The old days were gone.
The deal Fitz was working now was for the front-runner to agree to speak to the entire membership of the Latino Businessmen’s Alliance in a fund-raising forum. What remained was negotiating the ticket price of the meal that would be served.
“Two fifty,” said Fitz. “Campaigns aren’t cheap, gentlemen. You wanna know what thirty seconds on Channel Three during the dinner hour costs us?”
“Our membership is not a wealthy membership,” stated Carlos Rodriguez, the leader of the local alliance. “Mitch knows that. We’re mostly small businesses. But we are a good-sized membership. We can buy lots of dinners.”

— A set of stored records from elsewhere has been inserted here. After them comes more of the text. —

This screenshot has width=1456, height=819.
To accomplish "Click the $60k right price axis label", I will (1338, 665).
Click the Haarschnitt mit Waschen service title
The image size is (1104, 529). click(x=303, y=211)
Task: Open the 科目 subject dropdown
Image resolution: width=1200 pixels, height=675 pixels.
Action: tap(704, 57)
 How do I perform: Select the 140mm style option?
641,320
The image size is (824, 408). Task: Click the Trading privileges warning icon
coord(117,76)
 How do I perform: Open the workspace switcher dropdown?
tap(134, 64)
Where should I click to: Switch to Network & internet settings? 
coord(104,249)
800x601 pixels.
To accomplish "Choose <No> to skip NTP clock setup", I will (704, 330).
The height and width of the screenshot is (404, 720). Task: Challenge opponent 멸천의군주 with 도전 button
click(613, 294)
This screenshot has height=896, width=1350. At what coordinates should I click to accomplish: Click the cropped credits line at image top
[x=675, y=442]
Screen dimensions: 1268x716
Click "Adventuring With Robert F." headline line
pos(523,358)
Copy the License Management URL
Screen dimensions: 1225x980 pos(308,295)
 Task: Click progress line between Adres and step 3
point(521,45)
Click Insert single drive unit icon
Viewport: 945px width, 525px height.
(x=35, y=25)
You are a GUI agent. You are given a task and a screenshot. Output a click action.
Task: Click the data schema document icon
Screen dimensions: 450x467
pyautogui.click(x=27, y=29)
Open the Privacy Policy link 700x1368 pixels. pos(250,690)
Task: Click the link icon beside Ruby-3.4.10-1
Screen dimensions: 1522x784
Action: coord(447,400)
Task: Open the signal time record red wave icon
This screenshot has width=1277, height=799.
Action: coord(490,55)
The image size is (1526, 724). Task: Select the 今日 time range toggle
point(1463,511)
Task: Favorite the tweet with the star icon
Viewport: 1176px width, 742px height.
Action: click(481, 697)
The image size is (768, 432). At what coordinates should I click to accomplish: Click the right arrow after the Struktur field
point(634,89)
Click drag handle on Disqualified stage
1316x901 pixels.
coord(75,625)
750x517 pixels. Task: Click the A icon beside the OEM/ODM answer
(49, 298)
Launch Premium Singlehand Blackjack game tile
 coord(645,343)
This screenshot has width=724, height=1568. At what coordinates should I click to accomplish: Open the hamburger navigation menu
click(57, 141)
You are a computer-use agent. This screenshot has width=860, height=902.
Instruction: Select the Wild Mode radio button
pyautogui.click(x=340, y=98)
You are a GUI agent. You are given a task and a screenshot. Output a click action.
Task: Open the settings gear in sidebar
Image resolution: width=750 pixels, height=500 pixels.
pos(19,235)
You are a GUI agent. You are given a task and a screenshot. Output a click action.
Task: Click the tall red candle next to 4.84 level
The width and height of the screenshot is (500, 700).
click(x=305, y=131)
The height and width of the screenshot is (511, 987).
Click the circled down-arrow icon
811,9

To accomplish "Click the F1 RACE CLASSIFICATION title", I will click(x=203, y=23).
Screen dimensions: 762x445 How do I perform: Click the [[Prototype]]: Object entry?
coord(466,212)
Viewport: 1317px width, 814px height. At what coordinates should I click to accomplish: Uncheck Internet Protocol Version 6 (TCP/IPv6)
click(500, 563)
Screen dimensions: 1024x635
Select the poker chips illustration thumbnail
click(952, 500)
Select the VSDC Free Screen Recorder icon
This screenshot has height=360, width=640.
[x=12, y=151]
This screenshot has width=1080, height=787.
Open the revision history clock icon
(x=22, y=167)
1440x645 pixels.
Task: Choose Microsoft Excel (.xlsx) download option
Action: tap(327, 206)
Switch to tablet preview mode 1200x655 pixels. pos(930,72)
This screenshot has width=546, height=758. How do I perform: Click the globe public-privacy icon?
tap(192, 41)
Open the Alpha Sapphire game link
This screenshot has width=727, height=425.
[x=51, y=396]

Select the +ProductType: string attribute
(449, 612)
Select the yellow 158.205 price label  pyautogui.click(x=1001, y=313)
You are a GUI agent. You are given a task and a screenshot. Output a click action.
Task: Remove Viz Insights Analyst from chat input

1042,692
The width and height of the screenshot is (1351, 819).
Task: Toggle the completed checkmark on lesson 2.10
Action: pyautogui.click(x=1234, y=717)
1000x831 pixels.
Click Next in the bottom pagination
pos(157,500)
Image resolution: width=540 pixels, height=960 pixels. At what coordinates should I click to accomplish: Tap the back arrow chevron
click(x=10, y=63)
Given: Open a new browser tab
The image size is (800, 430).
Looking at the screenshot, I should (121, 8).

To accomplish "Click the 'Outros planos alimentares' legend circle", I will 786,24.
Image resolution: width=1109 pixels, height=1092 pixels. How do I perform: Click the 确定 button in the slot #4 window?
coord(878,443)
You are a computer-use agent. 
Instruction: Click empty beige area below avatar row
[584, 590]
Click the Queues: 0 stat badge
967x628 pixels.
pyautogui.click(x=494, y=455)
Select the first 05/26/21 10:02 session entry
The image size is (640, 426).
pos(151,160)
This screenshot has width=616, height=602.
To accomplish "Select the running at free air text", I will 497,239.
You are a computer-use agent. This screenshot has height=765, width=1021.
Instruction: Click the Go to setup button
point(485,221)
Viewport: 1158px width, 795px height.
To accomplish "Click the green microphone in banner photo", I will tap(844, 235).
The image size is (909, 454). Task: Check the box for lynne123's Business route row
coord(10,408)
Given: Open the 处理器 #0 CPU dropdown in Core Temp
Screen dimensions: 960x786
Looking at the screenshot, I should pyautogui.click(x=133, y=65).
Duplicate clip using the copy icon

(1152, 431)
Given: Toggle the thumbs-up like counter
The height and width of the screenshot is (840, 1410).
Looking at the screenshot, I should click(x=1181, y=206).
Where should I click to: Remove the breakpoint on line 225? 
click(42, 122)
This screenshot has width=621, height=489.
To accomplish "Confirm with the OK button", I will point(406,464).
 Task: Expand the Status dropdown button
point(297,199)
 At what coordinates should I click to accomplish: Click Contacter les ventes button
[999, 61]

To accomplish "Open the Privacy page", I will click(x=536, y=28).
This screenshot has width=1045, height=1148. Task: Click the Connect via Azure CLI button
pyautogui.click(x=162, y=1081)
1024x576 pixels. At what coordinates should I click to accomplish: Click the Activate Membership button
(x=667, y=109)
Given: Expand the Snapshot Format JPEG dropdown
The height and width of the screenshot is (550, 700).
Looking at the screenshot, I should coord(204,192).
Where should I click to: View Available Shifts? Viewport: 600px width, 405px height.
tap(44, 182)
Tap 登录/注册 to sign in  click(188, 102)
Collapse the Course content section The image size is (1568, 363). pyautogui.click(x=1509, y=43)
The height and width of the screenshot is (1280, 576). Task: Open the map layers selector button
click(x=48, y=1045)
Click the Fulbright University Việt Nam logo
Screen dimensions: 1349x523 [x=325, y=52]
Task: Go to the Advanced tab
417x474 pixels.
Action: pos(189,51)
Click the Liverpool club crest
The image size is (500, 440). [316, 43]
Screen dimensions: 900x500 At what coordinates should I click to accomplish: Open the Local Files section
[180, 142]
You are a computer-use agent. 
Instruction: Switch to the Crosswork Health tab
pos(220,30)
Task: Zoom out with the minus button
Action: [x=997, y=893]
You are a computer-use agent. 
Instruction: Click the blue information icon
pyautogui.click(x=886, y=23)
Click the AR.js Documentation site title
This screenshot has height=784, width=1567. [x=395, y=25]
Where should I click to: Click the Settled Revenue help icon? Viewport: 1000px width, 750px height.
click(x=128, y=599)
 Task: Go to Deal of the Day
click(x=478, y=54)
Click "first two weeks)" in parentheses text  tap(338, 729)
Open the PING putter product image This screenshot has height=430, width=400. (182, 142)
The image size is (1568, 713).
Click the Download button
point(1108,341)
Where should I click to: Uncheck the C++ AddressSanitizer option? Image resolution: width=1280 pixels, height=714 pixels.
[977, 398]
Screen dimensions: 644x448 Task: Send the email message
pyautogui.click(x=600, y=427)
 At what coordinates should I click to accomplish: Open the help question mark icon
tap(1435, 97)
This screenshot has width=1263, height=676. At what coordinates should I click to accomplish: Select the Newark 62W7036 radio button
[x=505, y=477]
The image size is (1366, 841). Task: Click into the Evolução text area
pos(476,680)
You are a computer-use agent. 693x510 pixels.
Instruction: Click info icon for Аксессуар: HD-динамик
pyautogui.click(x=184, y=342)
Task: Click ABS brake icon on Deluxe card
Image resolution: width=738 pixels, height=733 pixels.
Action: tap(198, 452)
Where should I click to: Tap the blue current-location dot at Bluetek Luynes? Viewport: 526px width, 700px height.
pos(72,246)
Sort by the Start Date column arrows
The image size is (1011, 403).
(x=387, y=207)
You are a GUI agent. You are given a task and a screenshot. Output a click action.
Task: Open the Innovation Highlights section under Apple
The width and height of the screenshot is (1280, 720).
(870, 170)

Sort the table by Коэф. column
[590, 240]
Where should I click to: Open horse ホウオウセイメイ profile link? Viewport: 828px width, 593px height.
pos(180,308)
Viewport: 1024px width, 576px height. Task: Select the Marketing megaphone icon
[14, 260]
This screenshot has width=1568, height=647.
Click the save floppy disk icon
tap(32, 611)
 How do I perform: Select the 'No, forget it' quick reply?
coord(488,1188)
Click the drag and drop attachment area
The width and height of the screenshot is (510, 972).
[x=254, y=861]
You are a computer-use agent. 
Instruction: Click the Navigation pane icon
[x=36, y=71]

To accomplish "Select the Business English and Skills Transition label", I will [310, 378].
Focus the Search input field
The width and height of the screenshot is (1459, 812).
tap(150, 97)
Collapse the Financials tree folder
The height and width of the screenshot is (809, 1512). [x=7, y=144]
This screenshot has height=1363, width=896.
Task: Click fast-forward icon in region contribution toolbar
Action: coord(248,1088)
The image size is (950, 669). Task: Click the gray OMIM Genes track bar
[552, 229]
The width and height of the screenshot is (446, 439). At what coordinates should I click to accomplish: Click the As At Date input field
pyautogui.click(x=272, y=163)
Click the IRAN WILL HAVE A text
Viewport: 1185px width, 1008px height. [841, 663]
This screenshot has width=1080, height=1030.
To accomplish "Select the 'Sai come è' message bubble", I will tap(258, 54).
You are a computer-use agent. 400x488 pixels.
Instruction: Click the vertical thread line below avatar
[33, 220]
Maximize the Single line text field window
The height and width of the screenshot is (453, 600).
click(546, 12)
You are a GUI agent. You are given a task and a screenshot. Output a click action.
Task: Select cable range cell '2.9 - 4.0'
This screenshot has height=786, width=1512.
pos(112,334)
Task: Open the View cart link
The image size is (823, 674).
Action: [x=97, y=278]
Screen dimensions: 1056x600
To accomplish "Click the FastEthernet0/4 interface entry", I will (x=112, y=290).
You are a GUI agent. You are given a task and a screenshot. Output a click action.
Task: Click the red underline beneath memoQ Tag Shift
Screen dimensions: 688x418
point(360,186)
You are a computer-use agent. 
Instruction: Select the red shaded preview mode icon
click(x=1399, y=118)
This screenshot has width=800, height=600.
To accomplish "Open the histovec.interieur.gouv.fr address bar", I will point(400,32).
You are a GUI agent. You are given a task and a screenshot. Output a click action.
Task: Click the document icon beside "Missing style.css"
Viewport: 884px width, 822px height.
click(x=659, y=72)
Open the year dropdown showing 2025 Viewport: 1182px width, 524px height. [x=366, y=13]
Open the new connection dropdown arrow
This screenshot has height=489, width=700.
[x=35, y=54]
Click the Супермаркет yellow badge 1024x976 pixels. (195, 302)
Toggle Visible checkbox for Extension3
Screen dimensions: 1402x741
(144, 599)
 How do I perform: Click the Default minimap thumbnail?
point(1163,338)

But Fitz was playing hardball. “Two fifty per member. That’s what it costs to put a man in Congress.”
“Maybe against Hammond. But you’re practically running unopposed,” chimed the fat man to Carlos’s right. Bad move.
“Did I hear you right?” said Fitz. “Because we’re ahead in the polls, that’s reason for you to go cheap on a candidate?”
“If Mitch were here,” pleaded Carlos, doing his best to be forgiving of his old friend for letting Fitz throw the fast balls, “he’d say two fifty’s not a fair price.”
“Well, Mitch isn’t here, friends. He sent me to cordially ask you to put up two fifty a head. Mitch knows what he needs to win. And that’s the price of a ticket.”
The table was silent, the members looking blankly at each other. Carlos broke the silence. “Can you give us five minutes?”
“Sure thing.” Fitz stood and gestured that he was headed toward the bar, giving Carlos a friendly pat on the shoulder as he walked off. He had ‘em and he knew it. The members would complain to Carlos about the ticket price, but they’d eventually sway to their leader’s opinion. Giving money to a front-runner was too good of an investment. Two fifty was cheap.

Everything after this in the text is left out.